How the brains of quiz champions work

9:42 am on 14 August 2024
Monica Thieu in 2012, when she won the "Jeopardy!" College Championship. (Jeopardy Productions!, Inc.)

US quiz champ and academic Dr Monica Thieu. Photo: Jeopardy Productions!, Inc.

If you've ever watched in awe as trivia experts like the Dark Destroyer on The Chase pull obscure facts out of thin air and wondered if their brains work a little differently to yours, you are not alone.

Dr Monica Thieu is a four-time contestant on the popular US trivia show Jeopardy.

She first competed in high school, won a college tournament, and earlier this year, reached the quarter finals in an invitational tournament for the best of the best.

Now a postdoctoral fellow in psychology at Emory University, Atlanta, she wanted to know if there was something special happening in the brains of people who can remember that the unicorn is the national animal of Scotland.

"We were basically wondering can we figure out something about what it is that makes trivia experts brains, their minds, more sticky for trivia than other people," she told RNZ's Afternoons.

There are two types of memory, she said, episodic and semantic.

"One is memory for things that happen to you, sights and sounds and smells, people you are with. All of these details that come to mind when you close your eyes and imagine yourself sort of going back in time to a memory.

"And we call that memory episodic memory, you're remembering the episodes of your life."

The other type of memory is memory for facts, she said.

"Who was the first prime minister of Canada, things like that. That is semantic memory."

Modern neurological science tells us these two memory systems work more closely together than previously thought, she said.
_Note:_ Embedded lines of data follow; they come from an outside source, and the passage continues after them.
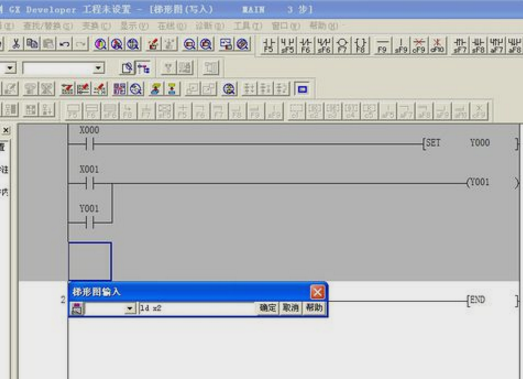Viewport: 523px width, 379px height.
Task: Confirm the input with 确定 button
Action: (268, 308)
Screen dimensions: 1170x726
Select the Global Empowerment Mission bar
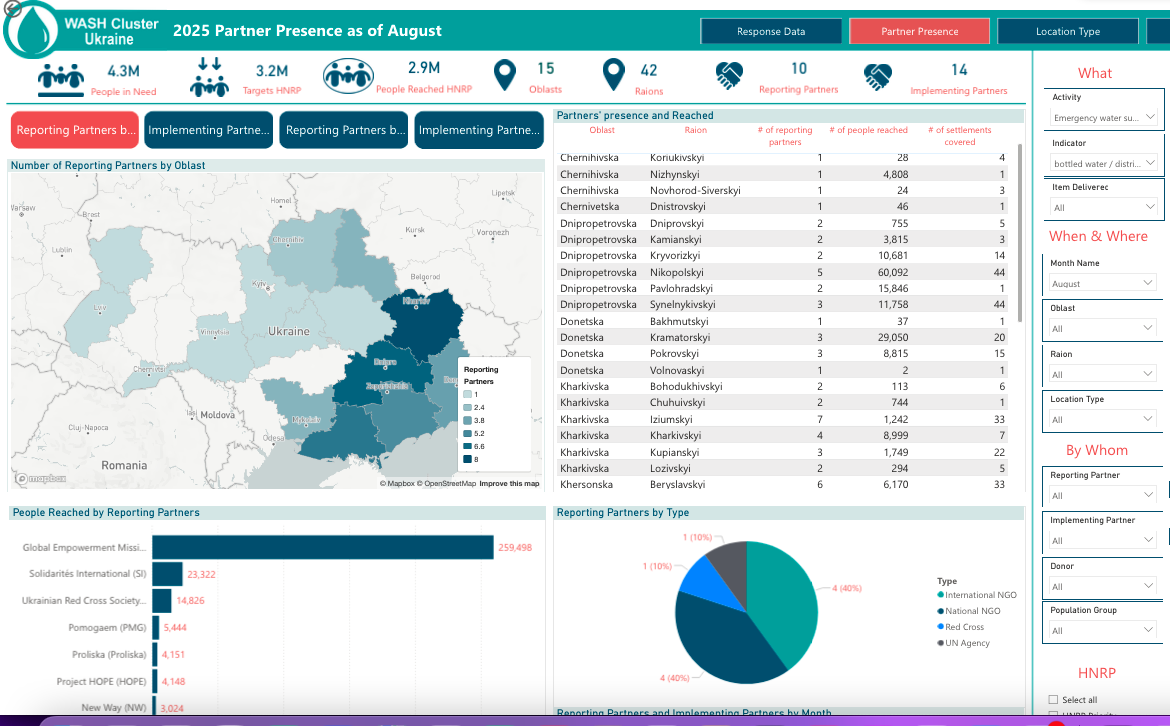coord(322,547)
Anecdotally, she found talking to fellow contestants on Jeopardy they had a particular way of remembering.

"When people would remember these trivia facts, they would often be able to remember where they were, who they were with, certain details about these things.

"People seem to be sticking together their episodic memories for when they learned the facts and the facts themselves."

The study, which recruited participants from an international quiz site, bore this out, she said.

"We put people in these 'museums' where we collected a bunch of facts and images from real museum websites, we taught people these new things.

"And what we found is that trivia experts, when they remembered the facts that they learned in our virtual museum, they were also more likely to remember what was the picture of the exhibit that you saw at the same time. Or which half of the study did you see it in, the first half or the second half?"

Trivia experts have more of this type of "binding", she said.

"We did find some evidence of this sort of like binding, the associating stickiness for trivia experts for facts and where they learned them."

So why does this matter? She said it can help us learn more about the memory in general.

"Studying trivia experts is a really cool way for us to learn more about how our memory for our experiences, or episodic memory, can inform our memory for how the world works more generally, how we take that information from one memory system and put it into another one, and how those systems talk to each other."